Source passage:
— START —

LegCo Paper No. CB(1) 2089/95-96(01)
Paper for the Bills Committee on the Banking (Amendment) Bill 1996
Proposed framework for the authorization and exemption of stored value cards
1. This paper briefs Members on the proposed framework for the authorization and exemption of stored value cards based on the provisions of the Banking (Amendment) Bill 1996.
The underlying principles
1. In developing the proposed framework, the HKMA considers that the following principles should be followed -
- it is important to maintain the stability of the payment system (and thus of the financial system as a whole). We should be careful therefore about extending access to the payment system beyond fully licensed banks to whom it is confined at present;
- at the same time we should not stifle innovation and should allow flexibility for service providers to improve the efficiency of their services to the public;
- these two considerations would argue that there should be some scope for non-bank issuers to issue multi-purpose cards, but that these should be more limited in scope than those issued by licensed banks. Only the latter cards should have the characteristic of "generally accepted purchasing power" which would make them more direct substitutes for paper currency or current accounts;
- it is important to ensure that the payment obligations of card issuers can be honoured;parties which have claims on the card issuers (e.g. the participating merchants);
- the main concern of the legislation should be with multi-purpose cards because of their analogy to cash and deposits. However, single-purpose cards also raise considerations of consumer protection which need to be addressed (though not necessarily in the Banking Ordinance).
Issue of multi-purpose cards by banks
1. In keeping with the principles set out above, only licensed banks would be able to issue multi-purpose cards which are unrestricted in terms of the goods and services which they may purchase. The usage of such "general purpose" multi-purpose cards would be limited only by the number of merchant outlets which are prepared to receive them. They thus have the characteristics of money, such as bank notes or current accounts. The justification for confining the issue of such cards to banks is that at present only they can issue bank notes or offer current accounts.
2. The proposed legislation in the BAB 1996 provides that banks will be deemed to be approved to issue multi-purpose cards. This acknowledges that they are already approved to carry on "banking business", including the payment and collection of cheques. It is important to note however that banks will not be exempt from the supervisory and statutory regime for multi-purpose cards.

— END —

Word and element location data
— START —

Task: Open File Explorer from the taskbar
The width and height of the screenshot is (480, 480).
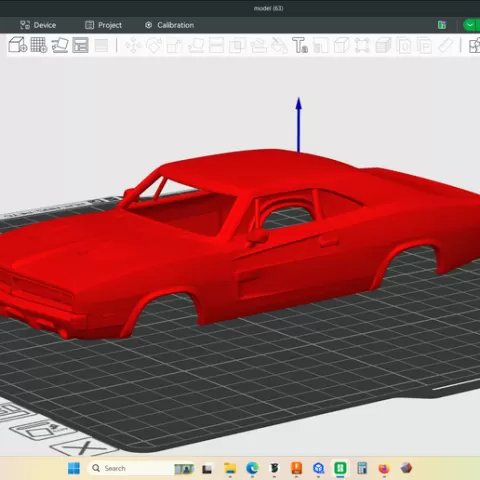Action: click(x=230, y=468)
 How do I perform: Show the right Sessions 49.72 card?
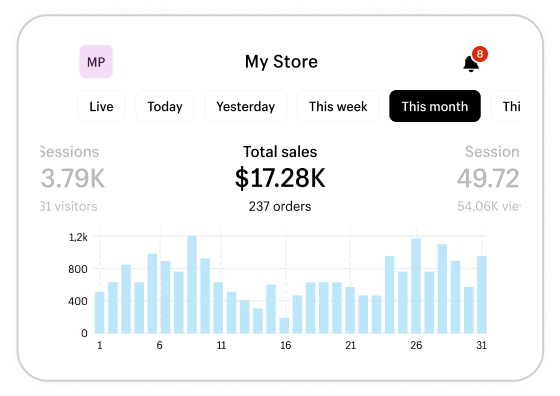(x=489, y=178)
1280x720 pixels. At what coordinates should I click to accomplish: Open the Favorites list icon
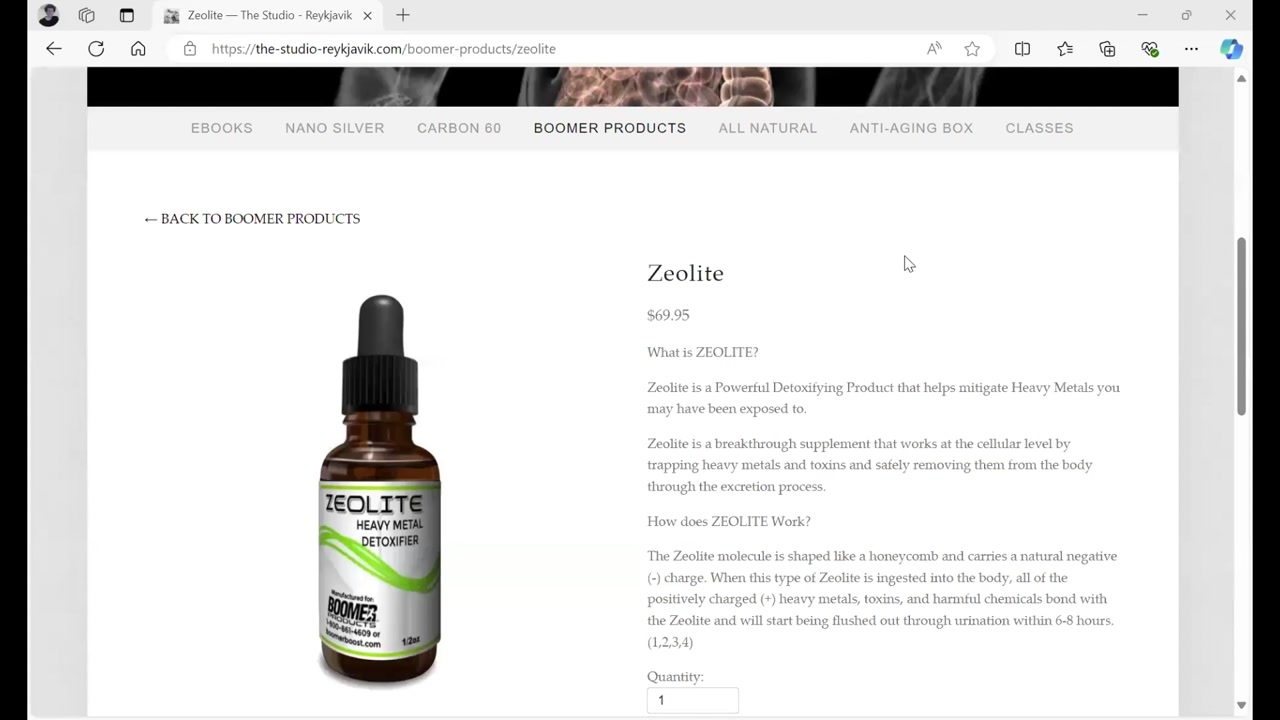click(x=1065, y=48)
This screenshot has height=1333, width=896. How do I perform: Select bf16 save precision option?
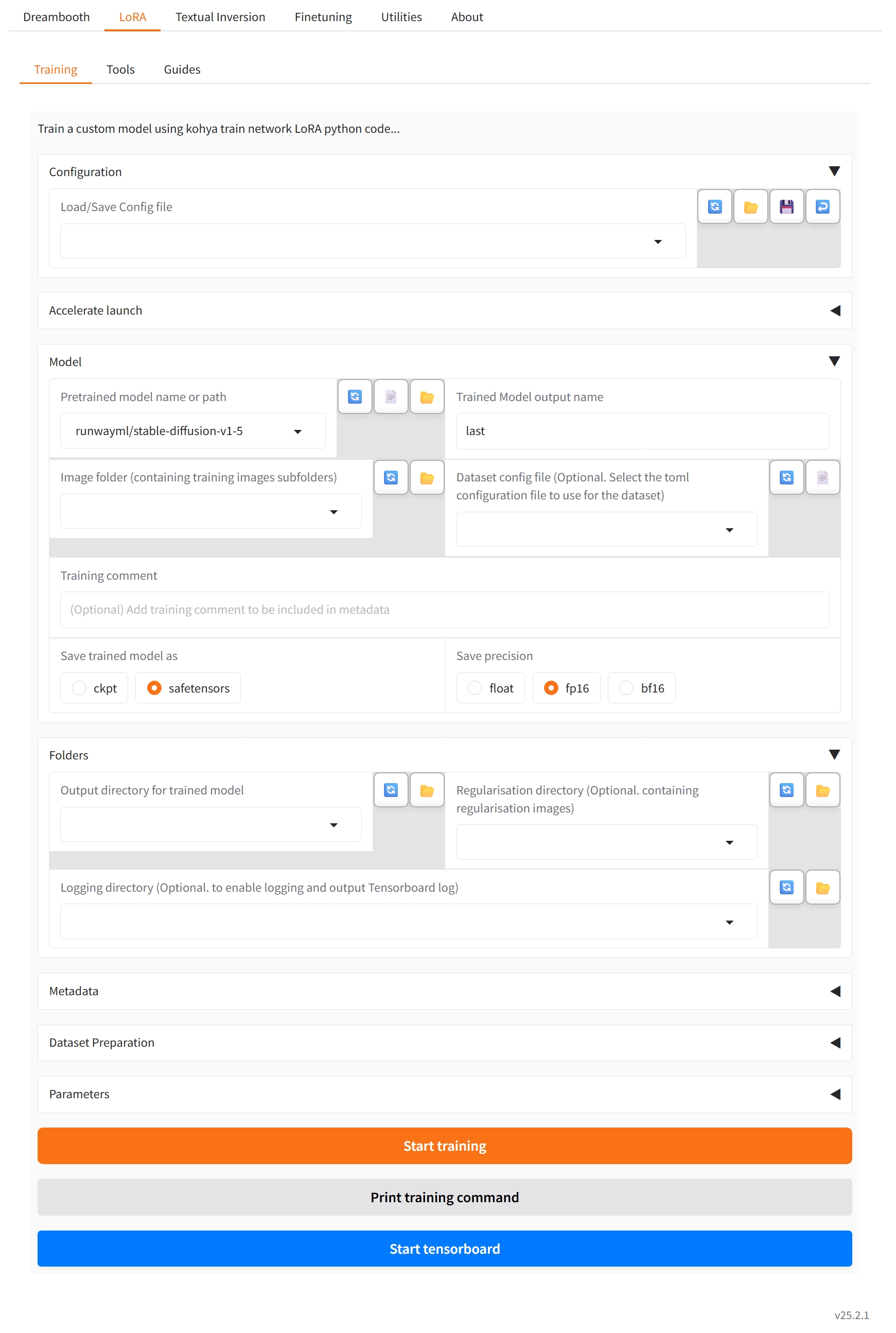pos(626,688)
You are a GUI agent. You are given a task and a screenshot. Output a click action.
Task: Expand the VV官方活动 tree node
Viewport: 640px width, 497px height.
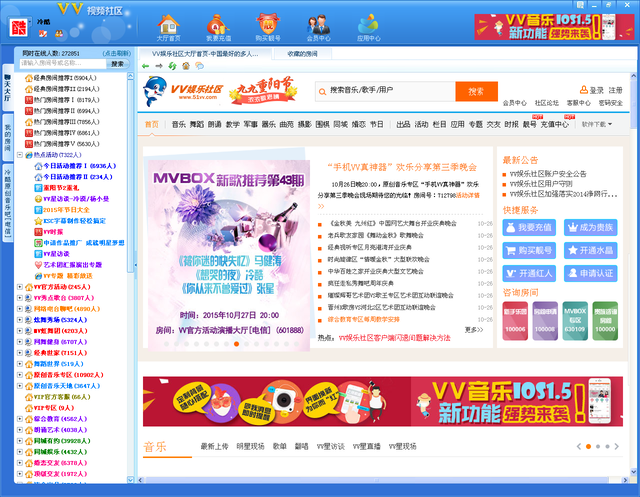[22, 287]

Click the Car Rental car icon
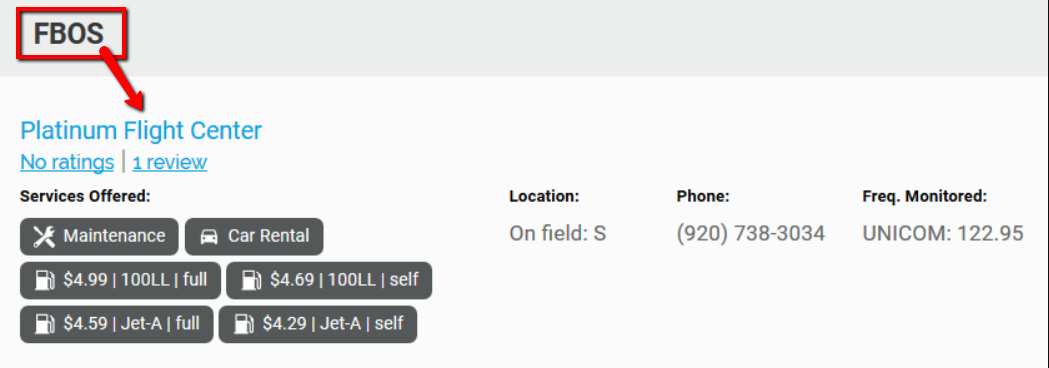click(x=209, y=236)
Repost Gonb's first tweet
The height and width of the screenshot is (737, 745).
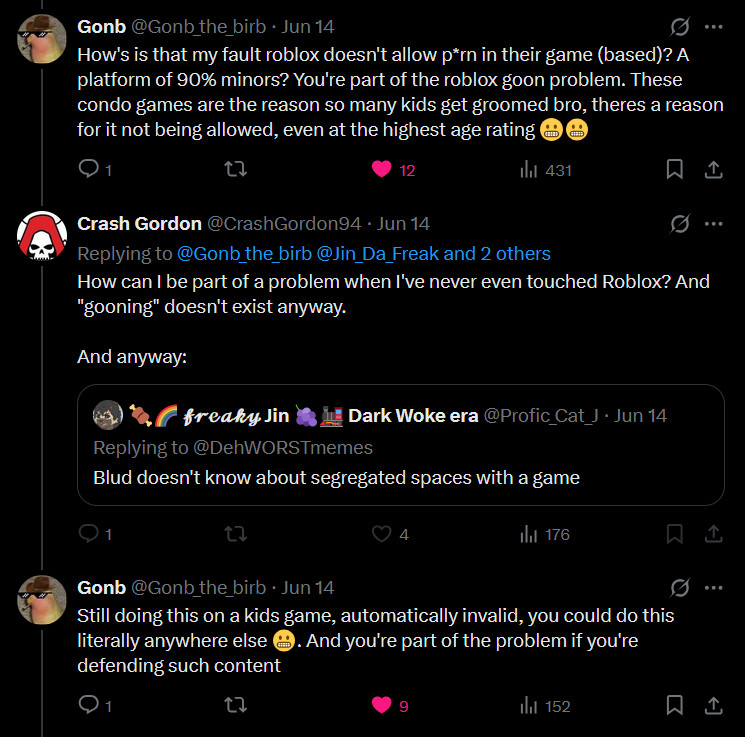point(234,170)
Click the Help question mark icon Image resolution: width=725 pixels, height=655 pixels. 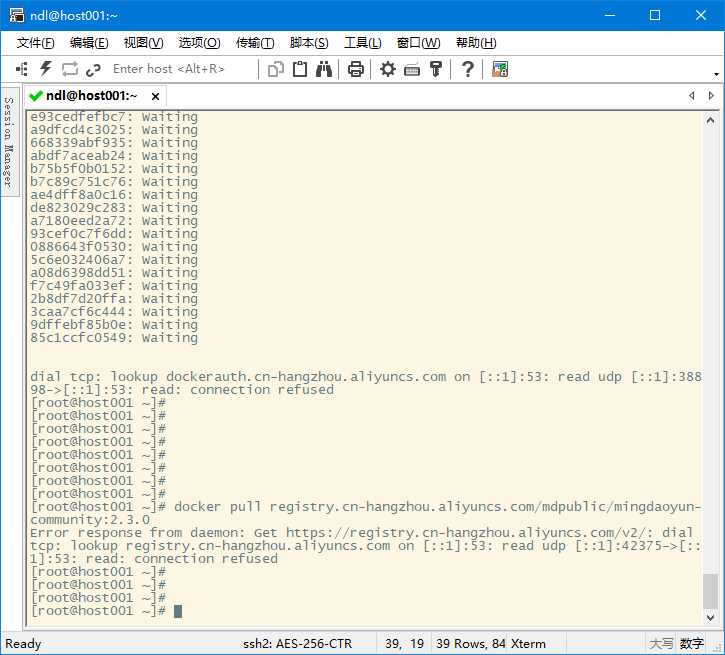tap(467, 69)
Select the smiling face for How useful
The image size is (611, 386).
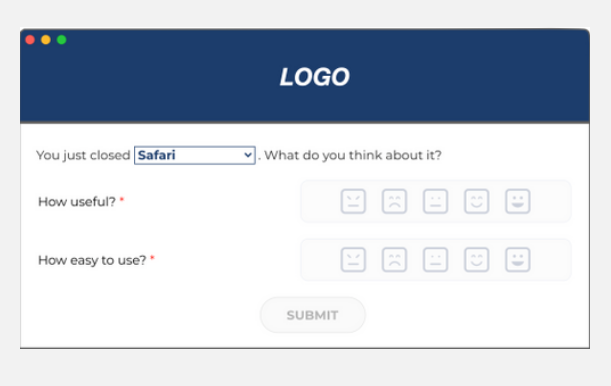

— END —

Task set:
A: Briefly summarize each principle that the HKMA says should guide the proposed stored value card framework, in the order the paper gives them.
B: Continue the stored value cards paper from the end of its second paragraph on issue by banks.

The responses:
A:
1. Maintain the stability of the payment system, and so of the financial system, by being careful about extending access to it beyond fully licensed banks.
2. Avoid stifling innovation, and leave service providers flexibility to make their services to the public more efficient.
3. Give non-bank issuers some scope to issue multi-purpose cards, but more limited than that of licensed banks. Only cards from licensed banks should carry "generally accepted purchasing power."
4. Ensure that card issuers can honour their payment obligations.
5. Focus the legislation on multi-purpose cards because they resemble cash and deposits. Single-purpose cards still raise consumer-protection concerns, which need not be handled in the Banking Ordinance.

B:
3. In practice, the HKMA will wish to discuss with individual banks which wish to issue cards the policies and procedures which they will adopt to ensure that the scheme is properly managed. This will cover such aspects as chip security, card issuance procedures and controls, the linkage of a card to a particular account, safeguards against money laundering, float management and scheme close-down. In addition to any requirements of the HKMA, issuers will also be subject to the rules which will apply generally to all members of particular card schemes (e.g. Visa or Mondex).
4. The supervision of the HKMA will be backed up by the proposed legislation which will allow the HKMA to impose statutory conditions on the issue of cards and on the management of the float. In addition, the HKMA can impose a requirement on a bank to cease to issue multi-purpose cards.
5. We are satisfied therefore that the legislation gives the HKMA sufficient powers to ensure that the issue of multi-purpose cards is prudently managed by banks.
Issues of multi-purpose cards by non-banks
1. The legislation presently provides that non-bank companies should be able to apply for approval either as a deposit-taking company (dtc) or as a restricted licence bank (rlb) for the principal purpose of issuing or facilitating the issue of multi-purpose cards. In the light of comments by Members at previous meetings, it is proposed that this should be amended to provide for authorization only as a dtc.
2. The actual entity to be authorized would have to be a special purpose vehicle whose principal business is the issue of multi-purpose cards (or facilitating such issue). This is necessary to provide an identifiable balance sheet to which the capital adequacy and other provisions of the Ordinance can be applied. It will also help to segregate the assets backing the issue of the cards and reduce the possibility that other creditors will have a claim on such assets.
3. The normal supervisory and statutory provisions which apply to dtcs will apply to such special purpose vehicles except that, in respect of money which is taken in return for storing its value on a multi-purpose card, they will not be subject to the restrictions on the minimum size and maturity of deposits which apply to dtcs. It will be a condition of authorization that the special purpose vehicles will not engage in other types of deposit-taking or lending business. The normal (non-statutory rule) that a dtc must be at least 50% owned by a bank will not apply. However, the HKMA will as usual require the controllers of the special purpose vehicles to be fit and proper.
4. As with multi-purpose cards issued by banks, the HKMA will want to be satisfied about such aspects as chip security, risk management and the handling of the float.
5. It is envisaged that two types of entity will apply for authorization through this route -
- service providers such as transport or telecom companies which wish to issue multi-purpose cards for the main purpose of charging for the services they provide;
- the originators of electronic value in respect of schemes such as Mondex (such originators perform much the same function as issuers of bank notes).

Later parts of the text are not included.